Intro
On November 28, 2022, OpenAI released their newest GPT-3 model, davinci-003, which is being referred to as “GPT-3.5”. In their newsletter, they described it as follows:
We’re excited to announce the release of the newest addition to the GPT-3 model family: `text-davinci-003`. This model builds on top of our previous InstructGPT models, and improves on a number of behaviors that we’ve heard are important to you as developers.
`text-davinci-003` includes the following improvements:
It produces higher quality writing. This will help your applications deliver clearer, more engaging, and more compelling content.
It can handle more complex instructions, meaning you can get even more creative with how you make use of its capabilities now.
It’s better at longer form content generation, allowing you to take on tasks that would have previously been too difficult to achieve.

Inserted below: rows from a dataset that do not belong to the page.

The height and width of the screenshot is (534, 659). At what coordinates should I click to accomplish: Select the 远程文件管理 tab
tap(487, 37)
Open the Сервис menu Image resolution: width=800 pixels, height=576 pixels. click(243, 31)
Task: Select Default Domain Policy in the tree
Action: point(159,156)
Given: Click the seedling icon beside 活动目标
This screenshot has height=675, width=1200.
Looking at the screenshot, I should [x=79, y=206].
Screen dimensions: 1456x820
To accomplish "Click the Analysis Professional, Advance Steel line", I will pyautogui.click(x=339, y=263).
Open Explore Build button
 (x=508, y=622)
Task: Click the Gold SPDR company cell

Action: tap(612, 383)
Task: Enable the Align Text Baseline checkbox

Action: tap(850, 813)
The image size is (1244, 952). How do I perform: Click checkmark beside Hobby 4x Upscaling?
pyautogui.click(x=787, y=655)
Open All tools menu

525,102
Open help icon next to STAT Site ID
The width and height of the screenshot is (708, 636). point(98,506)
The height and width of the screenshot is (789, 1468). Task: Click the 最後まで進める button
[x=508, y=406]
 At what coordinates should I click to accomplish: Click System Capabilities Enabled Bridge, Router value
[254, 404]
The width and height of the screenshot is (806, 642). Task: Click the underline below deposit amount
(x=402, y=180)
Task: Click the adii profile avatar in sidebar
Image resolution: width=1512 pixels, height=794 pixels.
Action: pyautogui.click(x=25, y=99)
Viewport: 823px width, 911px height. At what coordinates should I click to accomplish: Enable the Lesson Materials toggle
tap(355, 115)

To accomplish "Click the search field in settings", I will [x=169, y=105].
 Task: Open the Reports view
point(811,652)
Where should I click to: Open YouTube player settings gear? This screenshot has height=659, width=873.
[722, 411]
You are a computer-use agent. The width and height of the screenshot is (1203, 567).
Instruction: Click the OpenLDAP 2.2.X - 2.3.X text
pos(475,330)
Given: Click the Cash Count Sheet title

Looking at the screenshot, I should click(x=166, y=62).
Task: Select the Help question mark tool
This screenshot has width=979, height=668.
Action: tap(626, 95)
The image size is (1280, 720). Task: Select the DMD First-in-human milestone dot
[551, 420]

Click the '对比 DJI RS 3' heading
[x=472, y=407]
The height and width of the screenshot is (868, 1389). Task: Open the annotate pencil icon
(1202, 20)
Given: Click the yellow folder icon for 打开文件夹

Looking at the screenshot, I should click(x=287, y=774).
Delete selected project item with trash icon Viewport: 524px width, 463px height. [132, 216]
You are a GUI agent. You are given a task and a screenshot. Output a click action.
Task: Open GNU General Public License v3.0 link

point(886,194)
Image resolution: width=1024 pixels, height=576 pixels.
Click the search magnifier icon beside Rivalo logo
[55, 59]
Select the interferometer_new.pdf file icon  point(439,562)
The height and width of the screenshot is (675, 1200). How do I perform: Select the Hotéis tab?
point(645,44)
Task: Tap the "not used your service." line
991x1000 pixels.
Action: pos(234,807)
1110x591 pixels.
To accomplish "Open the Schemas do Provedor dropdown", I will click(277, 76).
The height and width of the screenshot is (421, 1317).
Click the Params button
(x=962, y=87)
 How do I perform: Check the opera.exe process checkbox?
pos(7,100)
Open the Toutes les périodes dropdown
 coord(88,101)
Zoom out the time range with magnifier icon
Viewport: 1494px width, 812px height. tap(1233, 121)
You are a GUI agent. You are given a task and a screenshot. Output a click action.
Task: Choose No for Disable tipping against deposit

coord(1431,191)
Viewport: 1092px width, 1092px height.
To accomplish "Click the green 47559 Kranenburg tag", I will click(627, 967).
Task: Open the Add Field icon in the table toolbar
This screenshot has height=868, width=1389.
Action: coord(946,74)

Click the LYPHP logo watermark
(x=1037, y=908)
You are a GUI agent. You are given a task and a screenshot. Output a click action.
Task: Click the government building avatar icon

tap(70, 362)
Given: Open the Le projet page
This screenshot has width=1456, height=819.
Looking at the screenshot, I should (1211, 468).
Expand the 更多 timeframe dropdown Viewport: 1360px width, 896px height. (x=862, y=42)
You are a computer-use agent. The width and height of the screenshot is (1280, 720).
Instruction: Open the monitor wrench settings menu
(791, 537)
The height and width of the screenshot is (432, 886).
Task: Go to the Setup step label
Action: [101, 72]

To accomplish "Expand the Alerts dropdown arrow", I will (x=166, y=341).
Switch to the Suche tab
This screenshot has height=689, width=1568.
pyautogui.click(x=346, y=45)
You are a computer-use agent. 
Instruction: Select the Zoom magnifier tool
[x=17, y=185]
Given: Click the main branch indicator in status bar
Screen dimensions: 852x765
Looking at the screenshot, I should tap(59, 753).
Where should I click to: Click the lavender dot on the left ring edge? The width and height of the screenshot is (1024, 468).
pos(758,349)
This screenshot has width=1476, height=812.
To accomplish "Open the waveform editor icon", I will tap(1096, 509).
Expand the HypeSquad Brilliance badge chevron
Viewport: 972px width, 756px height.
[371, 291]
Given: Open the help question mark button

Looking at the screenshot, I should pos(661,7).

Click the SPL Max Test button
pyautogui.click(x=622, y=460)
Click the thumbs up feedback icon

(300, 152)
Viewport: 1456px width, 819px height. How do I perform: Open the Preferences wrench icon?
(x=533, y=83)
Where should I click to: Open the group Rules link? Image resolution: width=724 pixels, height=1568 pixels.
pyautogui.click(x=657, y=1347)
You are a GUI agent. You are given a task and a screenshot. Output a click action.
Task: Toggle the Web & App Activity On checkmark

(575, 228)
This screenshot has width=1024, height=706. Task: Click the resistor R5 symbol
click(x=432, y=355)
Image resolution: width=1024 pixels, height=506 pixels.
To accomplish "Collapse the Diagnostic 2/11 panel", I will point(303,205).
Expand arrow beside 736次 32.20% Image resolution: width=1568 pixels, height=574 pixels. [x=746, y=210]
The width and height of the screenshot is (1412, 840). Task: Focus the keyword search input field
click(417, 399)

We at Intento tried the new model right away, got excited, and found it helpful for various Source Quality Improvement and Automatic Post-Editing tasks in our workflows.
A few questions still remain:
- Can GPT-3 be used as a Machine Translation model?
- How does GPT-3’s translation performance compare to more narrow MT models, such as Google and DeepL?
- What is the translation quality like for specialized content domains, such as Healthcare or Legal?
- What would be the cost per million characters for GPT-3 translation?
Once the end-of-year MT deployment projects were finished, our AI Curation team had the opportunity to experiment with GPT-3 and assess its performance on our State of the Machine Translation 2022 benchmark dataset for a few languages. Keep reading!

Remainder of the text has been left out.